─── DATA SUPPLIED

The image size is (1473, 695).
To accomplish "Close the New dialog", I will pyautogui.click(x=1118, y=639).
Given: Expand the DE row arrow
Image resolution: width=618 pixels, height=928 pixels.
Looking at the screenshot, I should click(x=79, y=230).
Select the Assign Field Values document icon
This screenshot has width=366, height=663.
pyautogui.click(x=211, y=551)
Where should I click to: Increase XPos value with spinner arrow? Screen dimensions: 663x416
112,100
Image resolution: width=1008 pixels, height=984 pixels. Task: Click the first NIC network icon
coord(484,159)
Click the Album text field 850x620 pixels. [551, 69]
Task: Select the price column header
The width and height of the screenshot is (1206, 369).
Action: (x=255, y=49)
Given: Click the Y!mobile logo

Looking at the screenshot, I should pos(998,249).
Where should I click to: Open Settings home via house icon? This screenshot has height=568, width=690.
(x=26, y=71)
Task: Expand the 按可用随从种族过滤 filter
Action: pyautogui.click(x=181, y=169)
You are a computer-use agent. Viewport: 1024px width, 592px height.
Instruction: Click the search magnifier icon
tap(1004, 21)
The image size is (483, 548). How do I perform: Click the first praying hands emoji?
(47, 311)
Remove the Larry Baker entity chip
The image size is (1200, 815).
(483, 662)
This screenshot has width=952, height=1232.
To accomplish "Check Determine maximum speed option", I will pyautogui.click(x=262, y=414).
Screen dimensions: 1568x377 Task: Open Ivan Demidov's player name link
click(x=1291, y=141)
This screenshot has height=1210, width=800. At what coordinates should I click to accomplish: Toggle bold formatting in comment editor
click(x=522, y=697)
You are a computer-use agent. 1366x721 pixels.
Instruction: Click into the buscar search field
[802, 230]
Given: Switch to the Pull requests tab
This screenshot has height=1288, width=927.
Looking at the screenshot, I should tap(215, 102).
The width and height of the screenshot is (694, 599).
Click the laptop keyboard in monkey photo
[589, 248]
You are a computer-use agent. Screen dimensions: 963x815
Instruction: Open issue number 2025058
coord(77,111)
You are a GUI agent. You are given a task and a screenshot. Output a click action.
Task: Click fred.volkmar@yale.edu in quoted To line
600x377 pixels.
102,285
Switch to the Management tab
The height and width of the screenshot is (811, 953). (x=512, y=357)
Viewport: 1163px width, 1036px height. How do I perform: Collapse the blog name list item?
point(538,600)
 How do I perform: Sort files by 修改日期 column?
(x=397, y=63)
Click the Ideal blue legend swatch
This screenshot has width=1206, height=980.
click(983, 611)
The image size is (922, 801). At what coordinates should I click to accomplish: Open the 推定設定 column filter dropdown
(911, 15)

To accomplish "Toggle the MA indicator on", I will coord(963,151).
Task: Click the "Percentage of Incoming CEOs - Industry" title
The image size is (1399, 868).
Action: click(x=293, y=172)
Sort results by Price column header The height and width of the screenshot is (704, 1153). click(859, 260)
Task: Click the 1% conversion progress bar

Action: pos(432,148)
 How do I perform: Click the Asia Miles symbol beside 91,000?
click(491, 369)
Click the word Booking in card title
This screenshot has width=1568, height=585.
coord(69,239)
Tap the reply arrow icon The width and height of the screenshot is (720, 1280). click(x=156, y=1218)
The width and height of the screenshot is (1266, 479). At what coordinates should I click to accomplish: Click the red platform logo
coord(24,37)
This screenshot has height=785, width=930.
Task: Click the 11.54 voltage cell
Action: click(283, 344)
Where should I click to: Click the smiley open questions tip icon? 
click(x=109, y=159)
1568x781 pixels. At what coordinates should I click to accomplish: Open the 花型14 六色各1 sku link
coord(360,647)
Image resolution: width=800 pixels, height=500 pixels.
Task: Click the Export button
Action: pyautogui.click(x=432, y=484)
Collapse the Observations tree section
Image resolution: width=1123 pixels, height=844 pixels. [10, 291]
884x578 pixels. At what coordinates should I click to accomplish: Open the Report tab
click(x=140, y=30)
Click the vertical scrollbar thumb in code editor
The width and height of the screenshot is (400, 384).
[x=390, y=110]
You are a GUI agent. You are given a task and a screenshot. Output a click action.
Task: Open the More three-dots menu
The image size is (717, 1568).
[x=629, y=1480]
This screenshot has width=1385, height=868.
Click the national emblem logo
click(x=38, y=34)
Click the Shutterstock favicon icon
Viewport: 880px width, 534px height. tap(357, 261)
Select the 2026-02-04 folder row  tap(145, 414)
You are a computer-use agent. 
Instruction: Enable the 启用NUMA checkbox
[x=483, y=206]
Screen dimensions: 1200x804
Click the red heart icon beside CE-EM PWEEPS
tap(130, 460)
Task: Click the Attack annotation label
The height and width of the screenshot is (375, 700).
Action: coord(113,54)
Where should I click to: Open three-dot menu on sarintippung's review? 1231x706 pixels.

──────

• TO DO:
Using the entries above, output exactly the lines between the line holding "This screenshot has height=1210, width=800." and the line holding "Given: Switch to the Pull requests tab", end lines included, and nothing more.

• REPLY TO THE TASK:
This screenshot has height=1210, width=800. At what coordinates should I click to accomplish: Toggle bold formatting in comment editor
click(x=522, y=697)
You are a computer-use agent. 1366x721 pixels.
Instruction: Click into the buscar search field
[802, 230]
Given: Switch to the Pull requests tab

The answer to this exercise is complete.